Ben Carlson, portfolio manager at Ritholtz Wealth Management, is all in on “buying the dip.”
History would say there is a considerable amount of evidence to support buying whens stocks swoon sharply.
“Fifty-six percent of the time, stocks were higher one year later. Seventy-two percent of the time, they were higher three years later. And they were higher 80% of the time five years later,” said Carlson.
These profit margins came after some of the biggest crashes in stock market history, such as Black Monday and the Great Financial Crisis.
The S&P 500 Index is down more than 20% year to date.
“So let’s say as long as we don’t have another Great Depression, the track record of seeing stocks higher 1, 3, and 5 years later following a huge down month in the stock market is pretty good,” Carlson says.

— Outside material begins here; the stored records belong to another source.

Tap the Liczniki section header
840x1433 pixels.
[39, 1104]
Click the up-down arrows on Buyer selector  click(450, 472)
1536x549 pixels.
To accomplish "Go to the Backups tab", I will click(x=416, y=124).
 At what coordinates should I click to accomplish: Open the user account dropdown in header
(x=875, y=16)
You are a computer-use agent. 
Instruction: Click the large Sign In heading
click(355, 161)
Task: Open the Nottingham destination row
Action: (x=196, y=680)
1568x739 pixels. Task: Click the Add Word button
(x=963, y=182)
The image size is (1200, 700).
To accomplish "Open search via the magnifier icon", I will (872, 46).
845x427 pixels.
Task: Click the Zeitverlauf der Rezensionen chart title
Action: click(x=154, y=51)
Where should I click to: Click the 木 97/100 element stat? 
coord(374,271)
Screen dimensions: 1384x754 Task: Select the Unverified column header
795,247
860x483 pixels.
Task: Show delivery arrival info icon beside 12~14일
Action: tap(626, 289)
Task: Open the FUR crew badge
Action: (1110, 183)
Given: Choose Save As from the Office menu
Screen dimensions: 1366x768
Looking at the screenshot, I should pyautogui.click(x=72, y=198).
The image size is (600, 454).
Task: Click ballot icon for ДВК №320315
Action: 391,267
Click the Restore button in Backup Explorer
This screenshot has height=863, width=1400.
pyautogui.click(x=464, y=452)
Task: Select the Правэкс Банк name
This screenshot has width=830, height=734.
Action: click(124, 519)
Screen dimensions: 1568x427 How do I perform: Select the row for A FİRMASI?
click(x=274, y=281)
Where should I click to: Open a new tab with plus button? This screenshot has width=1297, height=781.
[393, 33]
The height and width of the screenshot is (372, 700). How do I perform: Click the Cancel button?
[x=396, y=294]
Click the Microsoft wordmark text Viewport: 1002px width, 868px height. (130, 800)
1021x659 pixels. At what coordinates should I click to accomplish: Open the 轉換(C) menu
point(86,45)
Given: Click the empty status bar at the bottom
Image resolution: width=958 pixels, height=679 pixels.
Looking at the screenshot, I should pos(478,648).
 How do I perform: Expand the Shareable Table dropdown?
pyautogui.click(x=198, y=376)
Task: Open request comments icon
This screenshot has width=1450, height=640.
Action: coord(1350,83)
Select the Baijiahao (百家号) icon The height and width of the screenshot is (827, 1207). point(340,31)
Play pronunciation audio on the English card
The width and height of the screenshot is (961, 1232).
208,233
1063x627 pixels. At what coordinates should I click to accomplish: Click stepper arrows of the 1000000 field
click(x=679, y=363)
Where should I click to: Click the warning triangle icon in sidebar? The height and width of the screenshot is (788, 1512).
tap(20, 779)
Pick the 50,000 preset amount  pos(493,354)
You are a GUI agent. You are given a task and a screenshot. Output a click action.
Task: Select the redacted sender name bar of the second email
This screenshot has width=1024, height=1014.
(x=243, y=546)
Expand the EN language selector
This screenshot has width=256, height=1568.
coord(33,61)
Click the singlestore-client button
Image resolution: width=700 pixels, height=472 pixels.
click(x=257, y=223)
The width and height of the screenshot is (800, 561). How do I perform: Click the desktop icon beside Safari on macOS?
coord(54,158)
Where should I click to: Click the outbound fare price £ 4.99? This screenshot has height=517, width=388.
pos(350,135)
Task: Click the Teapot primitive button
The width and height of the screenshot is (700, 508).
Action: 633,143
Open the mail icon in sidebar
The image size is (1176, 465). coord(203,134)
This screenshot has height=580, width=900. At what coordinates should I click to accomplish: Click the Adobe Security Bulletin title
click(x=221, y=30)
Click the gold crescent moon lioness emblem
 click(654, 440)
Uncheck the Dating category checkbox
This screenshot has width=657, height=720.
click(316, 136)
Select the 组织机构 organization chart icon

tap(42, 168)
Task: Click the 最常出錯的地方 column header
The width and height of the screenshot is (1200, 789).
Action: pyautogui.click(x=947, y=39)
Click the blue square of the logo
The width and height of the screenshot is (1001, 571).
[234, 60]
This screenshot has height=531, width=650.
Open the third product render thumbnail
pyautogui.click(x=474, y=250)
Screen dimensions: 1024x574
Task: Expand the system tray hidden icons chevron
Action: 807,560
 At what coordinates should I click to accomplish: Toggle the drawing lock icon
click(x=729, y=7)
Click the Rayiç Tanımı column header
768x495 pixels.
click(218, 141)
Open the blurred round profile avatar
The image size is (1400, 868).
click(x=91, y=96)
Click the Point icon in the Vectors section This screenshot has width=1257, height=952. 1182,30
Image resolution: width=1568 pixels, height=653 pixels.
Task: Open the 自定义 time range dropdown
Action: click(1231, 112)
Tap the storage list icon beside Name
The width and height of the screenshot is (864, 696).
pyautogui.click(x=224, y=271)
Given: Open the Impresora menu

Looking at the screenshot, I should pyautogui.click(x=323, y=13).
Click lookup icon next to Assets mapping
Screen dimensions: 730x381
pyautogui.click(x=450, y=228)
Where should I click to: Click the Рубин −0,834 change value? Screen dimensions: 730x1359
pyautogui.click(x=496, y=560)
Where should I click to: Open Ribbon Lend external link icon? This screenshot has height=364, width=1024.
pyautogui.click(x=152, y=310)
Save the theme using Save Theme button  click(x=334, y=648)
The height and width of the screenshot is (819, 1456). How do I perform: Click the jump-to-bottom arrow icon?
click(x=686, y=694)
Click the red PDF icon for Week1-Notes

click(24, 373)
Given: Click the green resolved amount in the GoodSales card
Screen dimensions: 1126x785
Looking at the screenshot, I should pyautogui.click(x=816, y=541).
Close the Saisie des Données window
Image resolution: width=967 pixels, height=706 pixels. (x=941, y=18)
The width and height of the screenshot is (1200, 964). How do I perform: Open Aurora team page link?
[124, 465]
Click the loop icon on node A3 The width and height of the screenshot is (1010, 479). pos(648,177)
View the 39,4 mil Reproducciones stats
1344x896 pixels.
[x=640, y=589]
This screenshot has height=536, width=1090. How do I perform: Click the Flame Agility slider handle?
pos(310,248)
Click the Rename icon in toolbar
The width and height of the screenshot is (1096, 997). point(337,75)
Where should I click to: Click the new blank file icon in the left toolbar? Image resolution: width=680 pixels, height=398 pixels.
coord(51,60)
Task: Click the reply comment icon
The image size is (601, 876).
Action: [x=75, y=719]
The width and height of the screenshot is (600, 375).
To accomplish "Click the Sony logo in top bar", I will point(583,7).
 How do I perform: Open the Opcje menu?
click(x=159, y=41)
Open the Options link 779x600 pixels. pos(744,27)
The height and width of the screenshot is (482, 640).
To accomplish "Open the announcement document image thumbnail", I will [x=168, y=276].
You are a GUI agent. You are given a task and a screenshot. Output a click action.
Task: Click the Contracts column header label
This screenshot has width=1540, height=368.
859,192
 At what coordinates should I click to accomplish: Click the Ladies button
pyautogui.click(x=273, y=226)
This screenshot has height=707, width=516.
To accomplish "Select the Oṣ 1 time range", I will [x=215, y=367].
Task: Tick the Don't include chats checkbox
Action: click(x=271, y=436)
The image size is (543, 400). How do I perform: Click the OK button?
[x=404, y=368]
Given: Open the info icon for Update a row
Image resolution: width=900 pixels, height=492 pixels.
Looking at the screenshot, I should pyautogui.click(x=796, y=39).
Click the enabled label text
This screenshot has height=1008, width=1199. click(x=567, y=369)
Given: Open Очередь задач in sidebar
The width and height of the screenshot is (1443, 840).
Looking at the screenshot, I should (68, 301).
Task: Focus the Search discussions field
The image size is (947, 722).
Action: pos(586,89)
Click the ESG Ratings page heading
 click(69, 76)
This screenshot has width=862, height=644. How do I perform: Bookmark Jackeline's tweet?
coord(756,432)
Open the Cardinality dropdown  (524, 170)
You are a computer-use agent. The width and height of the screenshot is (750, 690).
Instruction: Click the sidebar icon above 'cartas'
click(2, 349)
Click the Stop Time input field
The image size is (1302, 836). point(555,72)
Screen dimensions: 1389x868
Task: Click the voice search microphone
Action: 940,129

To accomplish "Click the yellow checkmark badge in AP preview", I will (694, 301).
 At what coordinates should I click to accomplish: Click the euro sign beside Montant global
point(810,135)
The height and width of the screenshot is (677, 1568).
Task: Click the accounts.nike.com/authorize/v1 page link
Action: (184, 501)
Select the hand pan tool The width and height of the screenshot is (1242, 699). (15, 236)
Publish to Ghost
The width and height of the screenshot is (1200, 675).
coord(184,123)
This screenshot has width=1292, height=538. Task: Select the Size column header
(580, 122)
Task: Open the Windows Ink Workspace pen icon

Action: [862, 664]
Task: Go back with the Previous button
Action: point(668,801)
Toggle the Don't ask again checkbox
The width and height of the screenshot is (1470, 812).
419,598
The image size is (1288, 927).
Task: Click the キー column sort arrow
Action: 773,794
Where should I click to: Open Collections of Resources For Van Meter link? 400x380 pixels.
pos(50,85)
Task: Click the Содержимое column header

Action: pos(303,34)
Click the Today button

“Every investor’s told to buy low and sell high. But most don’t realize that buy low typically works out to buy low, then buy lower, then buy even lower, and once you really hate yourself, buy lower than you thought was possible.”
The catalyst behind the stock market’s dismal has been the impact of the coronavirus, COVID-19.
Goldman Sachs previously warned investors that a deep correction in equities was possible due to the coronavirus.
“We believe the greater risk is that the impact of the coronavirus on earnings may well be underestimated in current stock prices, suggesting that the risks of a correction are high,” wrote Goldman Sachs board member Peter Oppenheimer.
“Equity markets are looking increasingly exposed to near-term downward surprises to earnings growth.”